Wednesday, October 17, 2012

Clifton's Cafeteria is Becoming Downtown LA's Own 'Museum of Jurassic Technology' - With 7 Bars & Restaurants

First, for those of you who are not familiar with  'The Museum of Jurassic Technology' - on of LA's great cultural treasures - here are several links about it:  California Through My Eyes, ArtInfo, and the New York Times.

Second, as Hayley Fox explains in her blogdowntown column yesterday, the present owner/savior of Downtown's historic Clifton's Cafeteria on Broadway - Andrew Meieran, has always seen Clifton's 'as its own natural history museum'.  That is why he will be preserving - and restoring many of the unique historic features of the building - and the cafeteria - and establishing a museum dedicated to Clifton's history within the building..

But what makes the Museum of Jurassic Technology  allusion so apt is Meieran's plan to - after restoring Clifton's, to then open six other venues withing the historic building - each of which will reference a different time and a different sub-culture of  Los Angeles history - including a 1950's Tiki Bar and a 1920's Speakeasy.


And here are the opening paragraphs of the article:

'I've always seen Clifton's as its own little natural history museum,' says owner
By HAYLEY FOX
Published: Tuesday, October 16, 2012, at 10:59AM
Hayley FoxThe first phase of the renovated Clifton's is scheduled to open in five to six months.
 As crews peel back layers of Downtown’s historic Clifton’s cafeteria during the 50,000-sqaure-foot building's retrofit and renovation, owner Andrew Meieran says the space is a gold mine of treasures.

"The wonderful things about Clifton's is that it has the most incredible history and there's artifacts from every era of its history," said Meieran.
In addition to the world's oldest neon discovered in one of the walls, crews have found old playbills from the Orpheum, advertisements for cabarets, medicine bottles, candy wrappers and silverware -- all from the building's many reincarnations over the past seven decades.

"I've always seen Clifton's as its own little natural history museum," said Meieran, and he plans on highlighting these items in an actual museum that's being built inside the renovated space.

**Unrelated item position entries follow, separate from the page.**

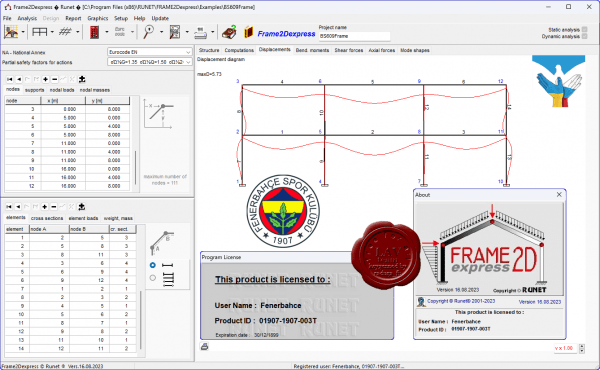Close the About dialog

(x=559, y=194)
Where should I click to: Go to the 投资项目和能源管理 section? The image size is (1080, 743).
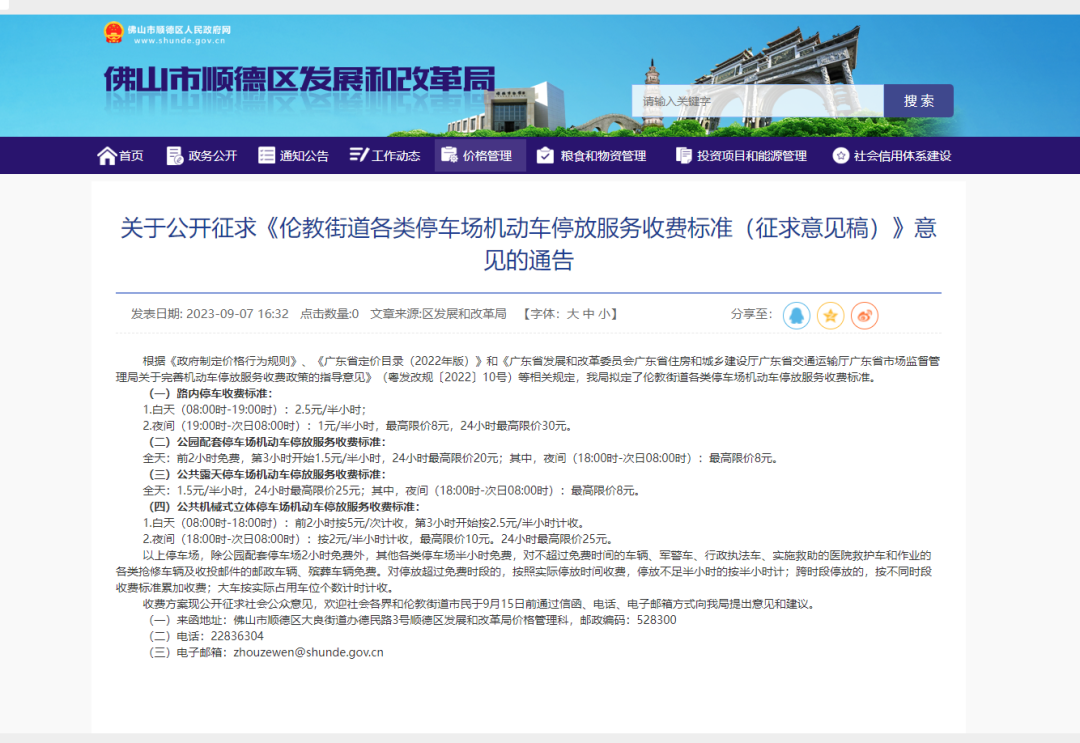751,156
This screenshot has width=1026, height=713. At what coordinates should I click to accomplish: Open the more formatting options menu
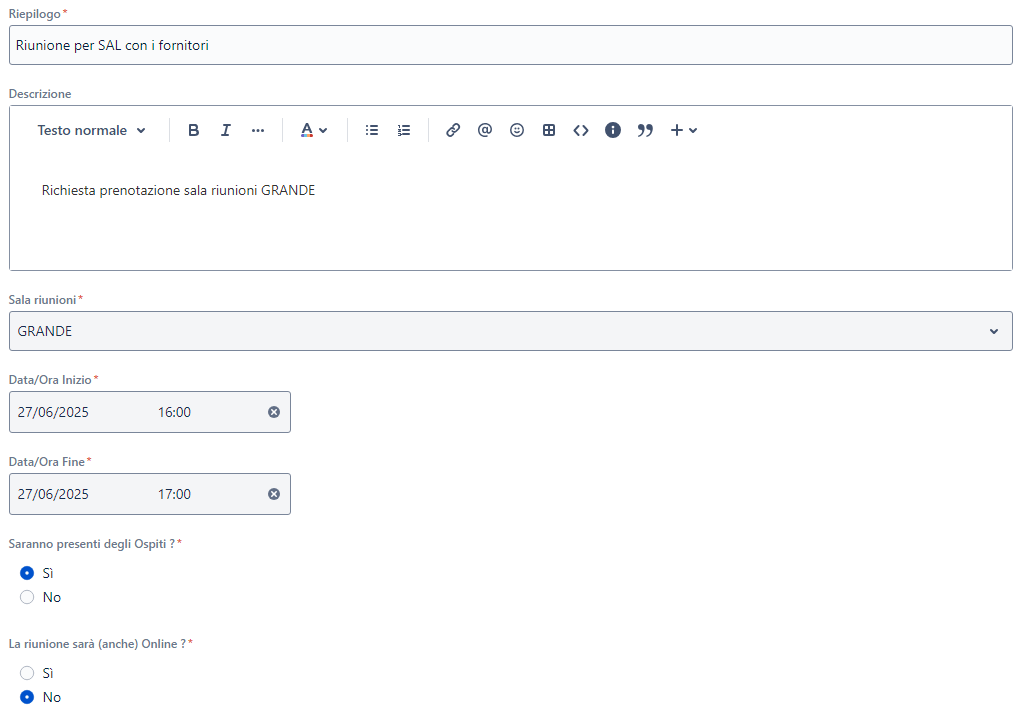257,130
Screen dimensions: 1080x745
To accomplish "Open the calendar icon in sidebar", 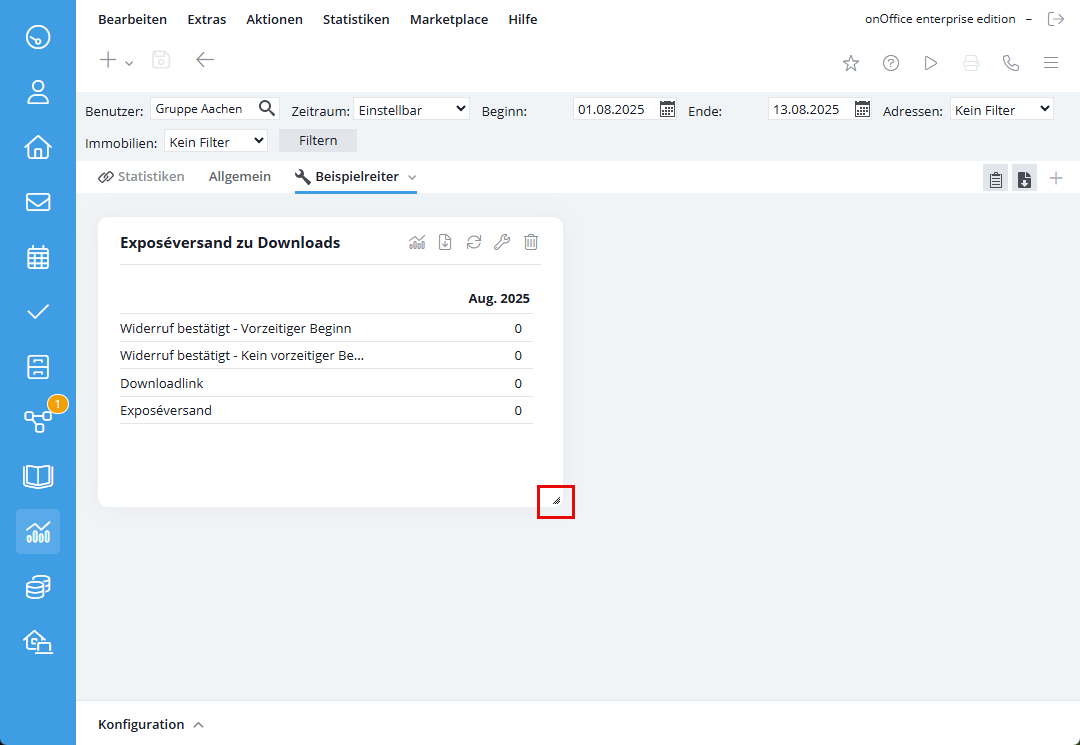I will (38, 257).
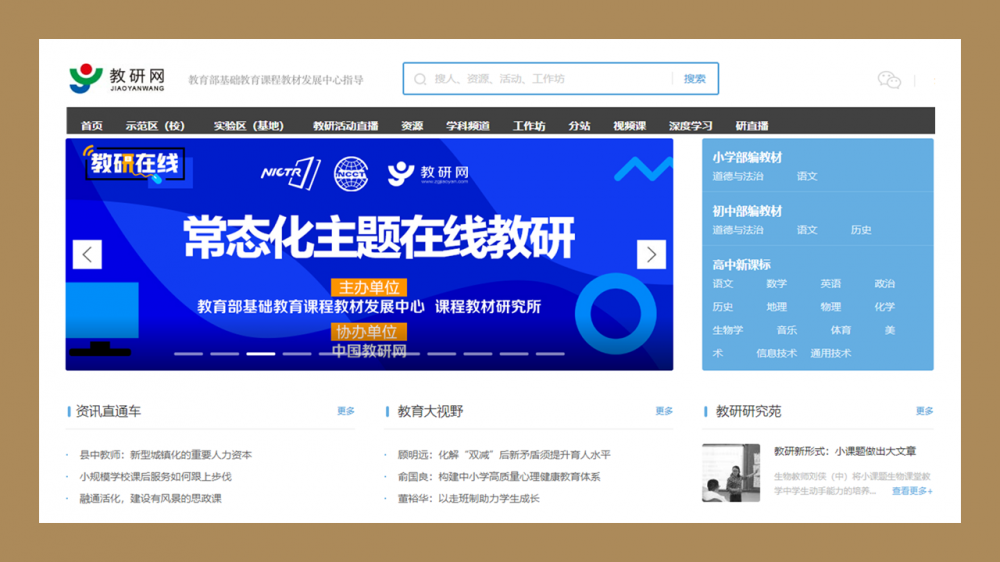Expand 更多 beside 教育大视野
This screenshot has height=562, width=1000.
pyautogui.click(x=664, y=411)
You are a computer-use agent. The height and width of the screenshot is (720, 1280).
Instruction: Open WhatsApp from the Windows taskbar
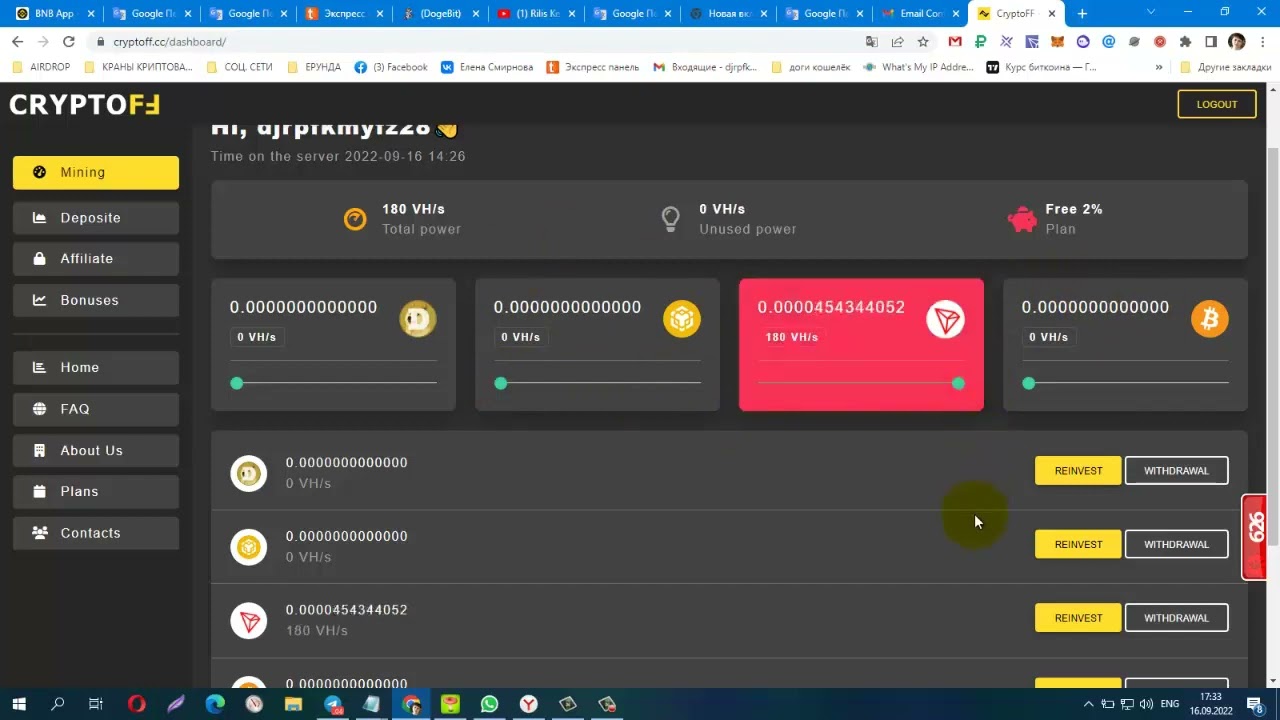(489, 704)
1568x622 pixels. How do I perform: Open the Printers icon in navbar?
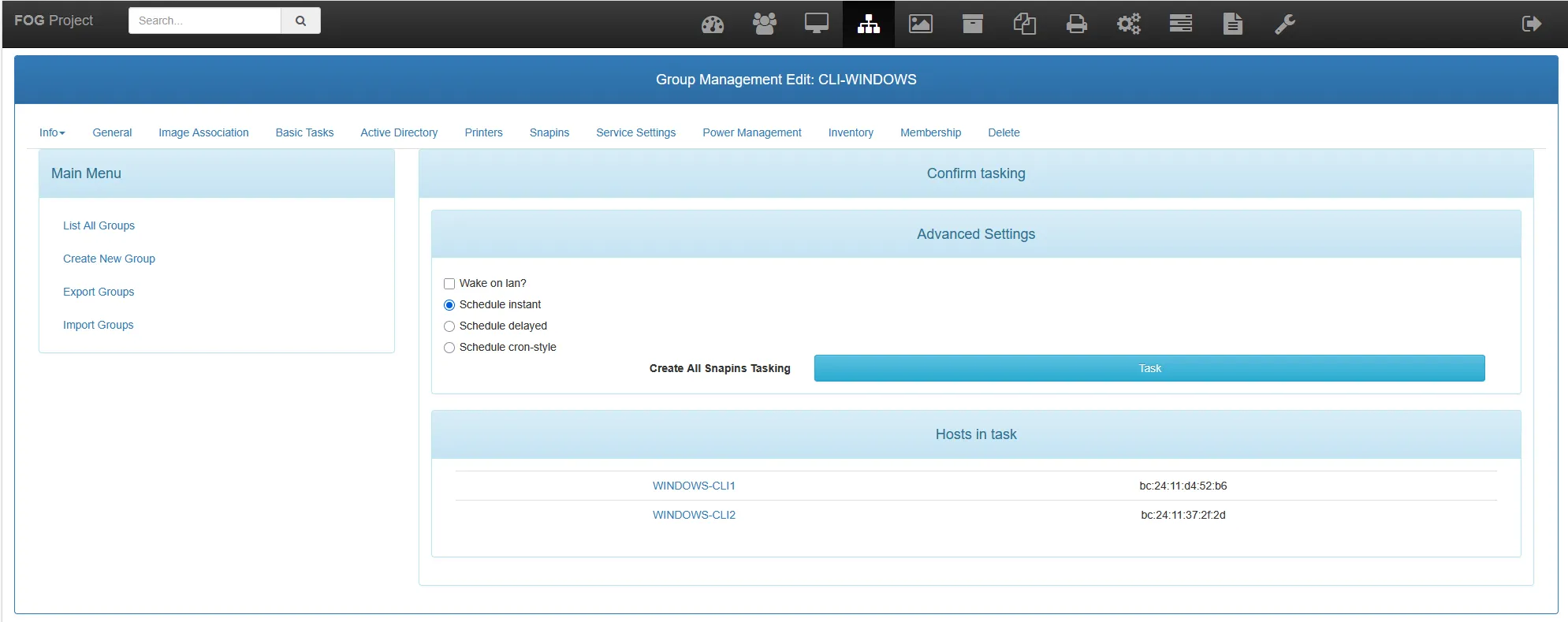coord(1076,24)
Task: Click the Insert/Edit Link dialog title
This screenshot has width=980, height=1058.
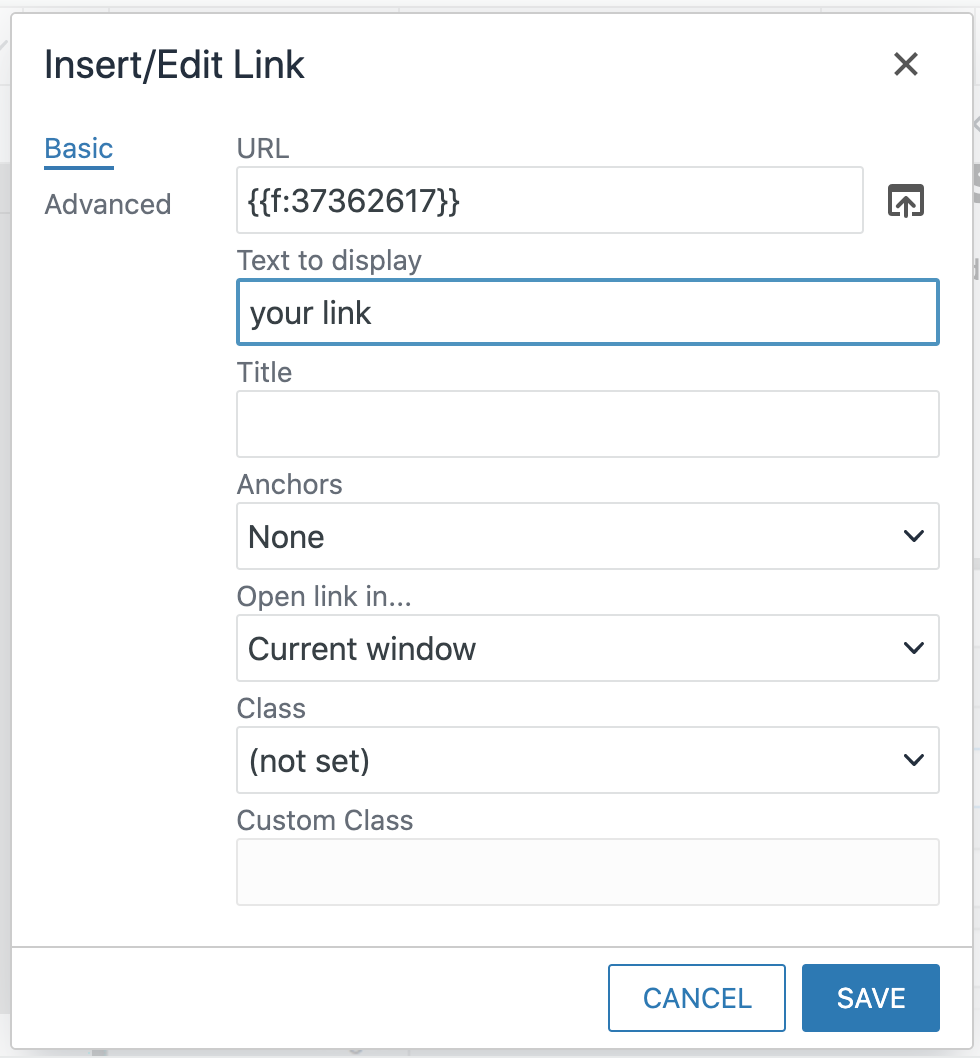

This "history room" will join the seven bars and restaurants slated for the multi-level Broadway building.

“The space is going to be very, very modular and flexible,” said Meieran, and will include everything from a soda shoppe to a tiki bar. All the locations will be loosely tied together by Clifton's theme which Meieran describes as, “where science meets nature.”
“The idea is to go and not have it be themey but …its going to be stylistically interesting and unique.”

Meieran, who also designed and owns the Edison, said crews are knee-deep in construction at Clifton's, updating the building to current code and opening up a few of the floors to create an internal atrium space. The new space is scheduled to open in phases; phase one will open in about five months and include a 24-hour-cafeteria and a basement bar. The other floors will follow, opening in three month intervals with the top-floor tiki bar slated to open last.


And click here for the rest of the article - and to discover the long hidden ...secret plans .... founder Clifford Clifton had for the building - plans that even members of his own family were unaware of....

1 comment:

Adrian Brooks Collins said...

I tried unsuccessfully five years ago, to get Robert Clifton to consider renovating the cafeteria, and bring in an up to date men, to no avail. I wanted to make it a hub for the return of the red car and the string of pearls theater renovation. It's great to see that it's now finally come about. I love knowing what the future holds!